Start of RECORDS PROVIDED

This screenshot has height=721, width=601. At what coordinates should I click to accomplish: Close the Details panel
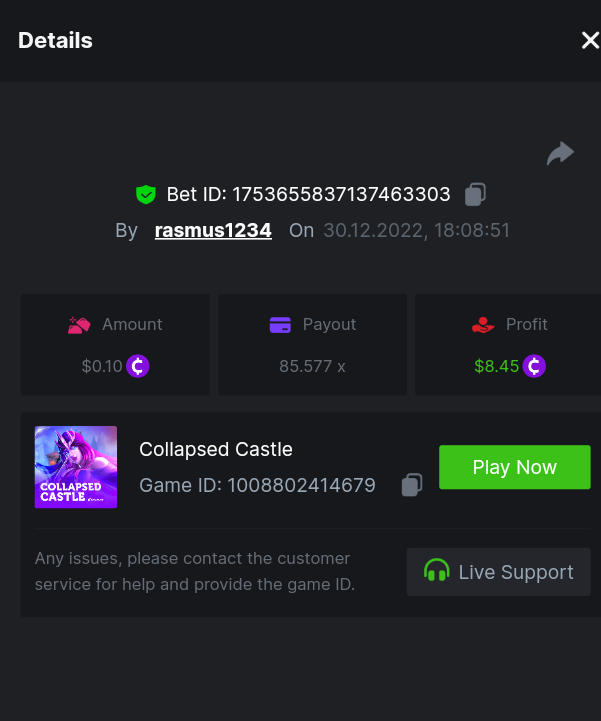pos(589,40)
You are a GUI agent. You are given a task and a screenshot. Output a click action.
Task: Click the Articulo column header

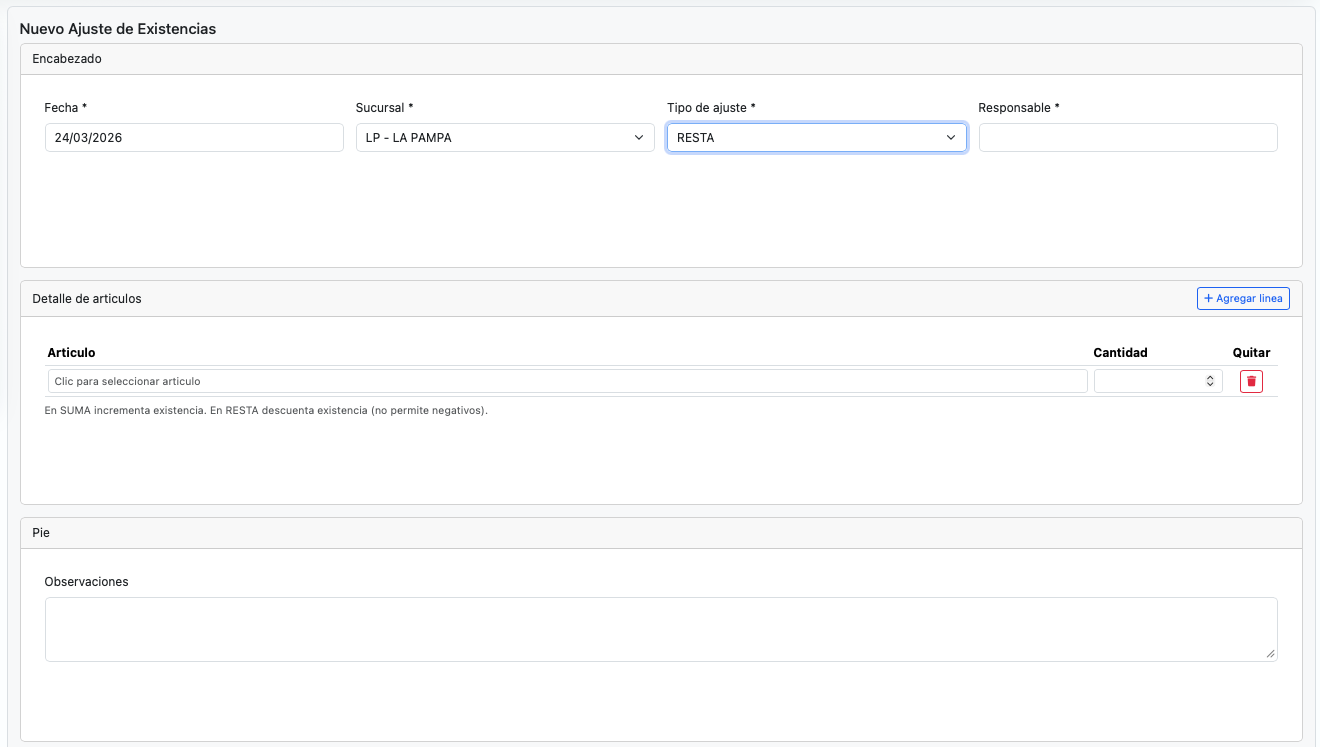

End of RECORDS PROVIDED
Start of RECORDS PROVIDED

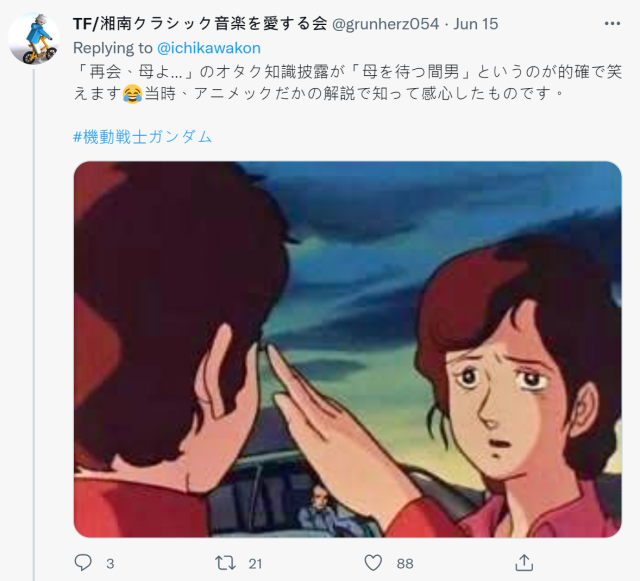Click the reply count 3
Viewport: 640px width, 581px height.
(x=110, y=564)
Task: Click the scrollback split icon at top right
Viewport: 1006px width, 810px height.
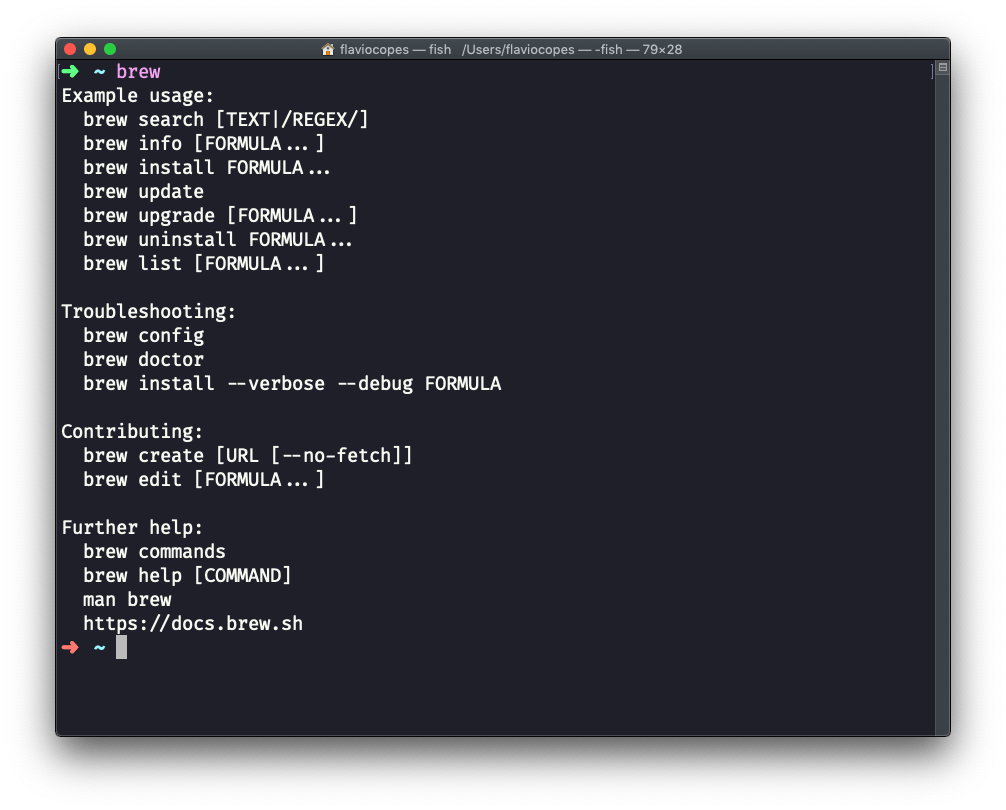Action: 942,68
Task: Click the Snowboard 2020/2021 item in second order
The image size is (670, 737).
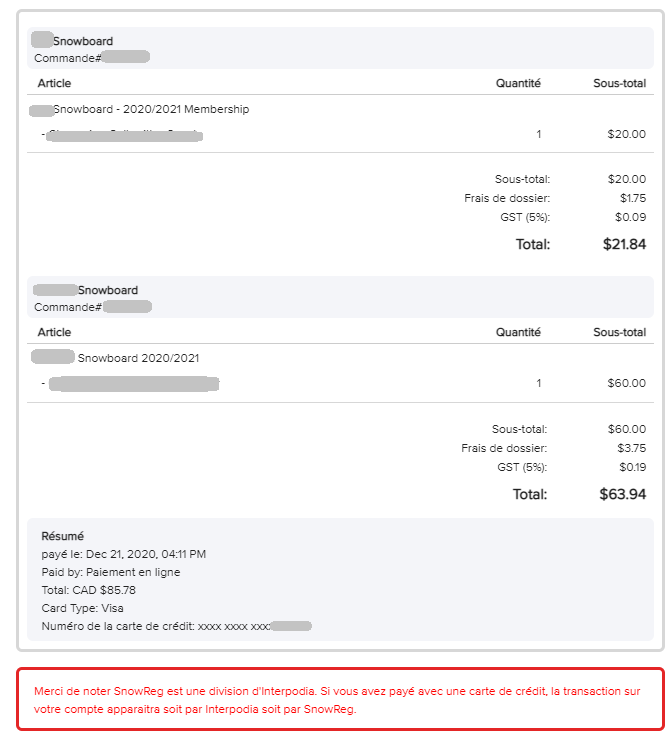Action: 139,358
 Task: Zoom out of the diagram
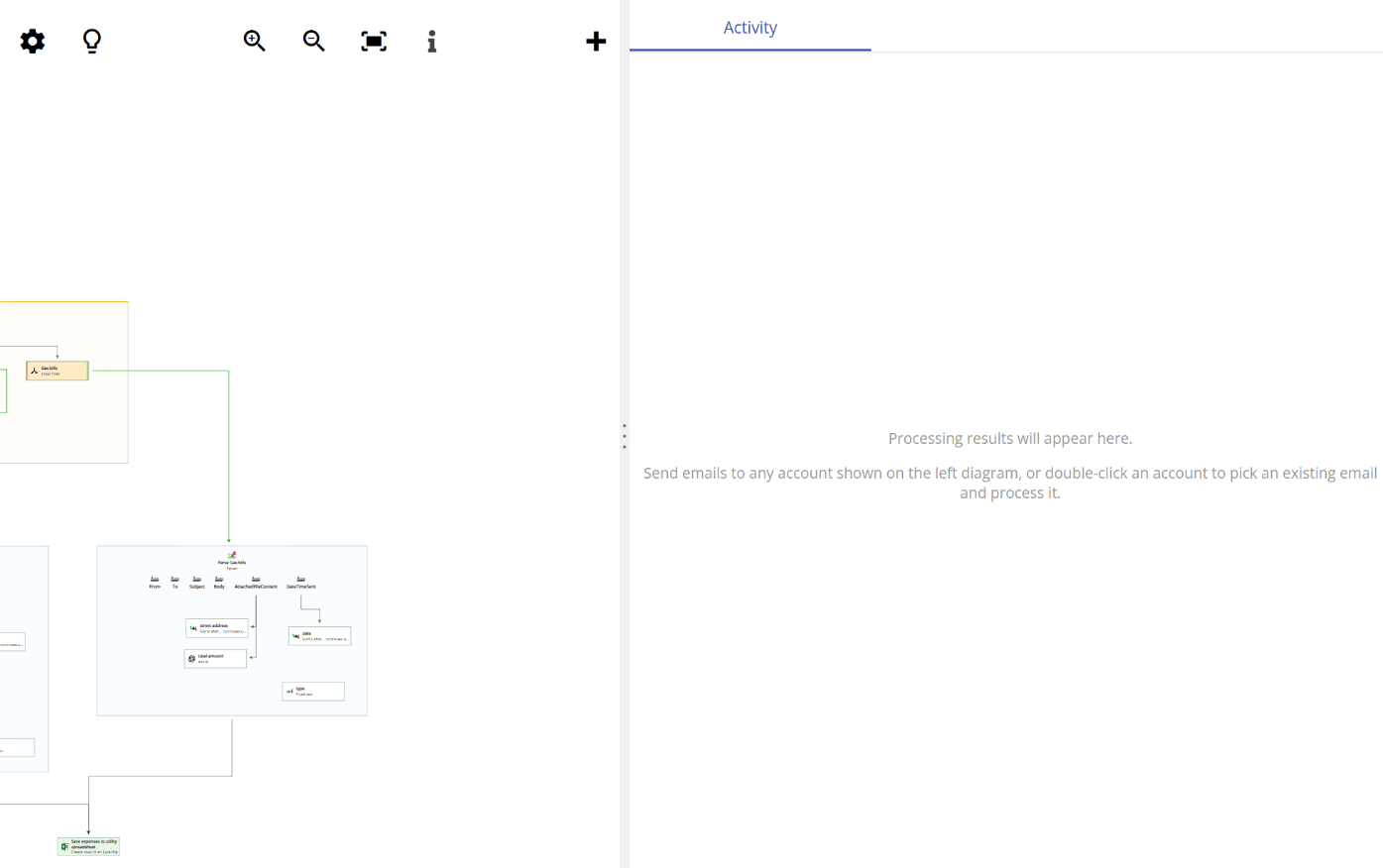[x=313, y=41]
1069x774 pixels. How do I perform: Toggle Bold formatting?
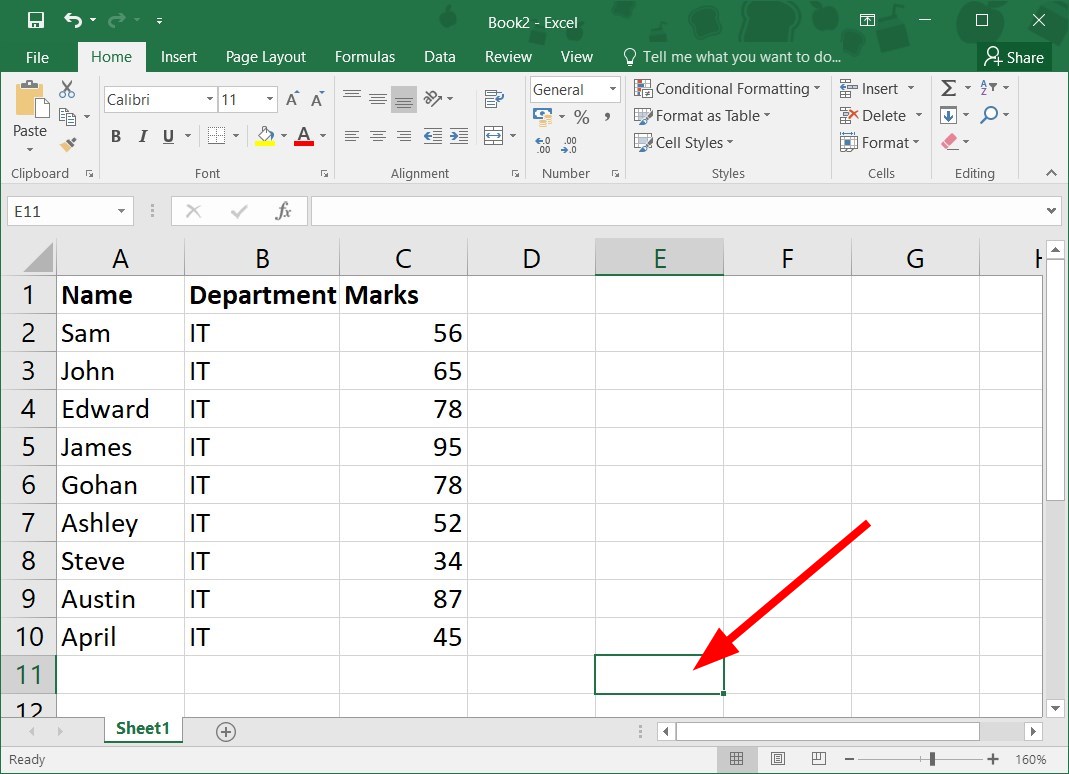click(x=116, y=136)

End of RECORDS PROVIDED

* [TASK GOAL]: Since the pictures are not part of the copy, please transcribe only the lines above from the one with "This screenshot has" through the one with "Task: Click the Articulo column header", exactly and with both ends.

* [YOUR RESPONSE]:
This screenshot has height=721, width=601. At what coordinates should I click to accomplish: Close the Details panel
pos(589,40)
You are a GUI agent. You are given a task and a screenshot. Output a click action.
Task: Click the Articulo column header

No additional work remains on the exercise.